You only need a focus group of one. If it's the right one. Crowd sourcing and collectivism may be popular these days, but business success is almost always the result of a simple idea by an individual or relatively small team. Apple's executives never used focus groups. They had themselves.
The power of positioning. In a competitive market, you either differentiate or die. Of the relatively few things you can actually control, positioning strategy comes second only to the product itself. How you position yourself, your products, your company, is perhaps the most powerful and underutilized tool for differentiating anything.
Control the message. In a world of information and communication overload, controlling the message--what you say and how you say it--is a lost art. If you can boil complex concepts down to simple messages and stories people can connect with, that makes all the difference. Not only does every word count, but so does how and when you say it.
The customer is and has always been king. That doesn't mean you just do what they want. It means that you need to understand your audience, your customer base, and focus on giving them an experience with your company, its products and services, and its people, that will delight them and keep them coming back for more. In a world where just about everyone is focused on themselves, that's how you stand apart.
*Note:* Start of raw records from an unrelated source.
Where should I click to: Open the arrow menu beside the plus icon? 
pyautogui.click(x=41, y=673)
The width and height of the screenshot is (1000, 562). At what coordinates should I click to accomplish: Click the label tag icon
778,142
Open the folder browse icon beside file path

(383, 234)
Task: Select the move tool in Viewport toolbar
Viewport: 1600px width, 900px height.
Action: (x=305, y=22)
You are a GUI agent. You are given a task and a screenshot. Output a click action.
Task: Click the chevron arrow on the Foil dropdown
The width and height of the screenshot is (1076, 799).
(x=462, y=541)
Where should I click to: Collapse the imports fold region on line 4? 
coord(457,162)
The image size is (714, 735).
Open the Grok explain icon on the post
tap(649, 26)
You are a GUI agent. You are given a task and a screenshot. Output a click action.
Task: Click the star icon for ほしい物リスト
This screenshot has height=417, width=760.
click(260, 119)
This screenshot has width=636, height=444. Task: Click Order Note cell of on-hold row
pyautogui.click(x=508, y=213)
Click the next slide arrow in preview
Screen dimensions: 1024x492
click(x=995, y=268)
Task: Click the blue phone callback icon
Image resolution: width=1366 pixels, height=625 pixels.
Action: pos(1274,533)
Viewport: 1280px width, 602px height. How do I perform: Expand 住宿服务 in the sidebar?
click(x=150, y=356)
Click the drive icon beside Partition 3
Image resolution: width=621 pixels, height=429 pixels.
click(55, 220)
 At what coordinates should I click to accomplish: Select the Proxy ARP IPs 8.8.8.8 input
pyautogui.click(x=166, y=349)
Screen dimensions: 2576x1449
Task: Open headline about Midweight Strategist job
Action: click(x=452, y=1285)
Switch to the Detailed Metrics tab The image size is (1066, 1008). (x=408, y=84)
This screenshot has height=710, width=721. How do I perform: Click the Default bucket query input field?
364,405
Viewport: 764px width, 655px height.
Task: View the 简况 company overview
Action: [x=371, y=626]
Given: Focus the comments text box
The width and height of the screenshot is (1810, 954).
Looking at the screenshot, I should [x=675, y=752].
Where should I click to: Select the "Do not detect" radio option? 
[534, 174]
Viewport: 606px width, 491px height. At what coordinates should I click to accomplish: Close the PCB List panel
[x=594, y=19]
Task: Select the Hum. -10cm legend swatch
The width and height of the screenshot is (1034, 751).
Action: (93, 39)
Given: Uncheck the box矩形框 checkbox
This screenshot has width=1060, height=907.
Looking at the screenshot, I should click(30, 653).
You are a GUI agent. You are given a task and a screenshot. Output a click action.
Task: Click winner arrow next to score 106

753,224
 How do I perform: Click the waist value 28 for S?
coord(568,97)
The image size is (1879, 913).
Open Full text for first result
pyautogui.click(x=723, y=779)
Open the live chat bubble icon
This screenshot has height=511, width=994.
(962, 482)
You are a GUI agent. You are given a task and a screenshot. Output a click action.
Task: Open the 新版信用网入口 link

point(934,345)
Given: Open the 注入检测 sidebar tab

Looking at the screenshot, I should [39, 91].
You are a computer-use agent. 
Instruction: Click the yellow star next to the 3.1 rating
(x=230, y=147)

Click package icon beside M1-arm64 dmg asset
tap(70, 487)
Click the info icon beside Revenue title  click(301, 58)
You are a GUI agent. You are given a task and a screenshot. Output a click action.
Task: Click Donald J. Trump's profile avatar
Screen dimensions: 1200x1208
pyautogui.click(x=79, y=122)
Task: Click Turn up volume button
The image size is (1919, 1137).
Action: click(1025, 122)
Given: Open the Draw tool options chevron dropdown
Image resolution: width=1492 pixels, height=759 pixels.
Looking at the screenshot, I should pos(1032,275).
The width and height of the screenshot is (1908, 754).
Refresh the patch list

You can't win without a defensible value proposition. If you can't articulate what you bring to the market that nobody else has or does better than you, you won't beat the competition. And that doesn't mean you can just BS. If it doesn't pass the smell test, if you can't say it with a straight face, if customers don't wholeheartedly agree that it's true, forget it.
Brands still win. Bob Pittman has run everything from MTV and Nickelodeon to Century 21 and Six Flags. While he was president and COO of AOL--back when that meant something--he said this: "Coca Cola does not win the taste test. Microsoft does not have the best operating system. Brands win." Microsoft may not have the cache it did back then, but you know what he meant. Some say branding is dead. Don't believe it. Nothing's changed.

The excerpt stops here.